When I look back at my sex life 5 months ago, it makes my head spin. Frankly, I really didn’t care about having sex… at all or ever again. The truth is I wouldn’t have come except that my husband was so hurt by my lack of interest. The last year or two had been awful for us sexually. We were having sex once every three weeks and that was only because I was forcing myself to do it. My sex drive seemed to have disappeared. It was getting harder and harder to have orgasms, and it got so that I didn’t even want to be touched or kissed. It was starting to have a major impact on our relationship, and so I knew that I had to do something.
I came to the Center not really having a lot of confidence that they could help me. My doctors in the past had dismissed my concerns or told me that there was no reason for my lack of libido. I really felt like I was beyond help and that no one would be able to find a way to change things.
The first thing we did was review my history, my feelings about sex, how I felt about it before I married my husband, etc. Then they recorded any medications I was taking – including birth control, anti-depressants and anything else that might have an impact. I don’t know how many times I covered my face and said, “I can’t believe we’re talking about this!” But it didn't take very long to feel more comfortable with the whole idea, and we laughed a lot together.
Now it’s five months later… and I learned not only that there was an explanation for my lack of desire, but that there were things we could do about it!
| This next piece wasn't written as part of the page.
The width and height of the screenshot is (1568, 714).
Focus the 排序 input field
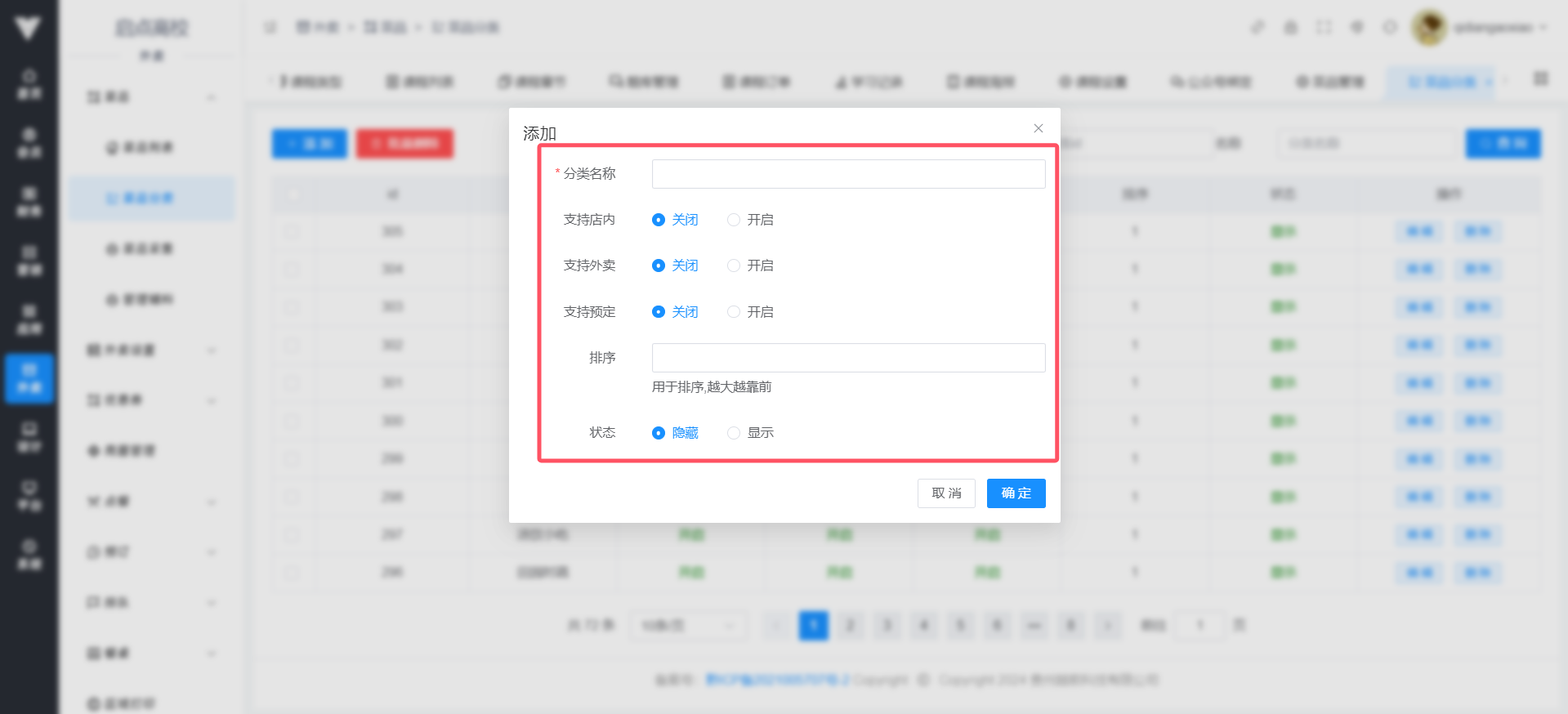pos(848,358)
We changed birth control forms (that was tricky and not so much fun but necessary), changed anti-depressants, and found a vibrator to help me with orgasms. The changes, and the encouragement of the people at the Center, gently nudged my husband and me back into the bedroom.
I am so grateful that I found the Center – the difference they have made in our life is incredible. My husband and I are having sex about once a week and it’s great sex. We’re experimenting, we’re having fun and I’m having great orgasms. You know what? Sex makes your marriage better!